* Dataset content:
════════

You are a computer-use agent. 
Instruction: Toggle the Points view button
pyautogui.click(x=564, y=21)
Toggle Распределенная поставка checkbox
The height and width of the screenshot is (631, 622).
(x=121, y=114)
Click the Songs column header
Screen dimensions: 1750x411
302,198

════════

* The exercise: Reproduce every one of the rows above word for word, keeping each line as it appears.

* Full solution:
You are a computer-use agent. 
Instruction: Toggle the Points view button
pyautogui.click(x=564, y=21)
Toggle Распределенная поставка checkbox
The height and width of the screenshot is (631, 622).
(x=121, y=114)
Click the Songs column header
Screen dimensions: 1750x411
302,198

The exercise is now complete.